Required task: Quote the Urdu speech dataset description below in full, word for word.
==== Text
All speakers and data providers were informed about the purpose of the dataset, its intended research and computational uses, and relevant privacy considerations before the data was collected and shared.

Intended Use

This dataset is intended for use in developing and evaluating Urdu text-to-speech systems and related speech and language technology applications.

Metadata

Language

Urdu is an Indo-Aryan language spoken widely in Pakistan and India, with additional speaker communities across the global diaspora. It is used in education, media, literature, journalism, and everyday communication, and it is an important language for speech technology, corpus development, and natural language processing.

Script

Urdu is written in a Perso-Arabic script, typically in the Nastaliq style. The core alphabet includes ا، ب، پ، ت، ٹ، ث، ج، چ، ح، خ، د، ڈ، ذ، ر، ڑ، ز، ژ، س، ش، ص، ض، ط، ظ، ع، غ، ف، ق، ک، گ، ل، م، ن، ں، و، ہ، ھ، ء، ی، ے. The text in the dataset follows standard Urdu orthography used in written materials prepared for speech applications.
========
==== Extracted material
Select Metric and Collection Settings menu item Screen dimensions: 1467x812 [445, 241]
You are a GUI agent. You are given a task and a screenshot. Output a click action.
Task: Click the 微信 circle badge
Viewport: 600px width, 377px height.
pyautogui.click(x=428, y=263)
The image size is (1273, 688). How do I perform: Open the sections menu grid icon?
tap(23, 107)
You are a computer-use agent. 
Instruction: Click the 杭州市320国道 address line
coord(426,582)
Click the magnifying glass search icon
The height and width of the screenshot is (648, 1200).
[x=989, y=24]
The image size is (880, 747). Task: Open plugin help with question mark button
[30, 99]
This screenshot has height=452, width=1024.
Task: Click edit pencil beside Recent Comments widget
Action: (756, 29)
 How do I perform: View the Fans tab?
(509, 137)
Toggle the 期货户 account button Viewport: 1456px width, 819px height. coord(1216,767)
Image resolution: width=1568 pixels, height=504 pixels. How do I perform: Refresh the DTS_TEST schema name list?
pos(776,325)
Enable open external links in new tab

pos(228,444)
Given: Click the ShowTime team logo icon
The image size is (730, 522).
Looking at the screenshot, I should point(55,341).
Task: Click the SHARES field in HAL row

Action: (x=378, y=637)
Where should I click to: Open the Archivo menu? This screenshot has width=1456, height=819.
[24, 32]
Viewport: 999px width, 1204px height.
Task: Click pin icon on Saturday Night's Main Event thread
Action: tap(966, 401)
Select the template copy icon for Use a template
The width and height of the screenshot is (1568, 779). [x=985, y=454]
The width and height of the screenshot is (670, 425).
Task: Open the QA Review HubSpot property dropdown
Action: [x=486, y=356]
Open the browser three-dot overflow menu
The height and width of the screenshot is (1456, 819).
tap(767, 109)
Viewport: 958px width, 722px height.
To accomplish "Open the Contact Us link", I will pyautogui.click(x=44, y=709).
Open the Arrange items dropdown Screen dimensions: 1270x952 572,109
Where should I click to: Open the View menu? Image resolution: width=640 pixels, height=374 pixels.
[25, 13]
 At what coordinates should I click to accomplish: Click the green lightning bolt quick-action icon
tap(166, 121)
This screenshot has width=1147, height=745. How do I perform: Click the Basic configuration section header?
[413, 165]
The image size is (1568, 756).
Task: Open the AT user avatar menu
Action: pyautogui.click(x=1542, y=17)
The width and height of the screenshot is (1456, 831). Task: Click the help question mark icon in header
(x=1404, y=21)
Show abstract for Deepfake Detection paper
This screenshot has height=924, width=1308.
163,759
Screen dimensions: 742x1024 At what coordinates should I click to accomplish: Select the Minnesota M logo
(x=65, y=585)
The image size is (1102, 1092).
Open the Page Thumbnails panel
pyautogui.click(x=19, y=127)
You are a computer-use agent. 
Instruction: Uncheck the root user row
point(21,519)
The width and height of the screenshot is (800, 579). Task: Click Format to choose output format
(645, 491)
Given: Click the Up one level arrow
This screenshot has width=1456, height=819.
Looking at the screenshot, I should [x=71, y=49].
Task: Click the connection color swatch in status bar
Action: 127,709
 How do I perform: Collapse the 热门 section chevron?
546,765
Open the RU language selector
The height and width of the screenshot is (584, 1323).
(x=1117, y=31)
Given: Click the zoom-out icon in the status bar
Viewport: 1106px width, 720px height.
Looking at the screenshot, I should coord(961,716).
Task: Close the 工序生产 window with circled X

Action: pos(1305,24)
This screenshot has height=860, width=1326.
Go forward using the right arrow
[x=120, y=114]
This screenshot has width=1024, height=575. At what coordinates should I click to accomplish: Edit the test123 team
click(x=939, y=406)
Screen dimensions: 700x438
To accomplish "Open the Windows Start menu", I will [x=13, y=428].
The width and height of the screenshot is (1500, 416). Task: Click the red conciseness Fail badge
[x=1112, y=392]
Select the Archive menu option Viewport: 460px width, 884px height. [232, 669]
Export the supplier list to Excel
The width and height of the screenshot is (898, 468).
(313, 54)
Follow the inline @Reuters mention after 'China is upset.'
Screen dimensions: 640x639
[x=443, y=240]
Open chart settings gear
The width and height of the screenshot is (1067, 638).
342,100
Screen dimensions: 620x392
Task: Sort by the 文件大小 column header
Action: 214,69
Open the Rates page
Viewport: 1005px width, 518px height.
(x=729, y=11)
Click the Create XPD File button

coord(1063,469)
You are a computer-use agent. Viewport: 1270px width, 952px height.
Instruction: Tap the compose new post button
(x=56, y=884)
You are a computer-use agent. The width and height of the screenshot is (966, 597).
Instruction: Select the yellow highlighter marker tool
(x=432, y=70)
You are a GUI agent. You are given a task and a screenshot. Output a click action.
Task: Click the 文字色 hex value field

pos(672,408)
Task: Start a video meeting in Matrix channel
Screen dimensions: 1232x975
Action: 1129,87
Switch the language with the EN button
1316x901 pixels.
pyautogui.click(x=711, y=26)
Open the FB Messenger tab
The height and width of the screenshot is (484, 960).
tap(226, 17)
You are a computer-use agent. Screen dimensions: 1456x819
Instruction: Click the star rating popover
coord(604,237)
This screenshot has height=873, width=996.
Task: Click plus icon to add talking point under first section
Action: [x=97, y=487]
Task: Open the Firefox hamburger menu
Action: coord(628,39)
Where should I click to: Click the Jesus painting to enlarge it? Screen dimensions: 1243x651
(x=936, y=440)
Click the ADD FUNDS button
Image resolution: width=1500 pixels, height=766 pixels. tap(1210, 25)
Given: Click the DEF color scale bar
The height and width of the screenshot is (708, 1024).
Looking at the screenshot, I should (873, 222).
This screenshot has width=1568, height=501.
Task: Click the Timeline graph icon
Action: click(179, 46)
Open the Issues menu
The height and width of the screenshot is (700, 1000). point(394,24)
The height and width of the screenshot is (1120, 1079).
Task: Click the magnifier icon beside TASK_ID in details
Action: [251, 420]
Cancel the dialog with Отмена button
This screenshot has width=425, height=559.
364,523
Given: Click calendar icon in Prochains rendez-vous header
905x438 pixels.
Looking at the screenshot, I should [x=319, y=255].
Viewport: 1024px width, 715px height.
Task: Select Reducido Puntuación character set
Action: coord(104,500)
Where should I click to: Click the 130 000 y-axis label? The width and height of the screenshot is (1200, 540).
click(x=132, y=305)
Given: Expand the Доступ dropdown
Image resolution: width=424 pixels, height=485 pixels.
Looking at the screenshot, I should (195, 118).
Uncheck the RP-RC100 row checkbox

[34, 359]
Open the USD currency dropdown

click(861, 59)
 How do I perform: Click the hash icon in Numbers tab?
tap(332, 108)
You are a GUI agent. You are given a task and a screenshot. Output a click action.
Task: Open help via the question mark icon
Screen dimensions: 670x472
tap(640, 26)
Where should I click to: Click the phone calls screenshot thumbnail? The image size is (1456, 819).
========
Full solution:
All speakers and data providers were informed about the purpose of the dataset, its intended research and computational uses, and relevant privacy considerations before the data was collected and shared.

Intended Use

This dataset is intended for use in developing and evaluating Urdu text-to-speech systems and related speech and language technology applications.

Metadata

Language

Urdu is an Indo-Aryan language spoken widely in Pakistan and India, with additional speaker communities across the global diaspora. It is used in education, media, literature, journalism, and everyday communication, and it is an important language for speech technology, corpus development, and natural language processing.

Script

Urdu is written in a Perso-Arabic script, typically in the Nastaliq style. The core alphabet includes ا، ب، پ، ت، ٹ، ث، ج، چ، ح، خ، د، ڈ، ذ، ر، ڑ، ز، ژ، س، ش، ص، ض، ط، ظ، ع، غ، ف، ق، ک، گ، ل، م، ن، ں، و، ہ، ھ، ء، ی، ے. The text in the dataset follows standard Urdu orthography used in written materials prepared for speech applications.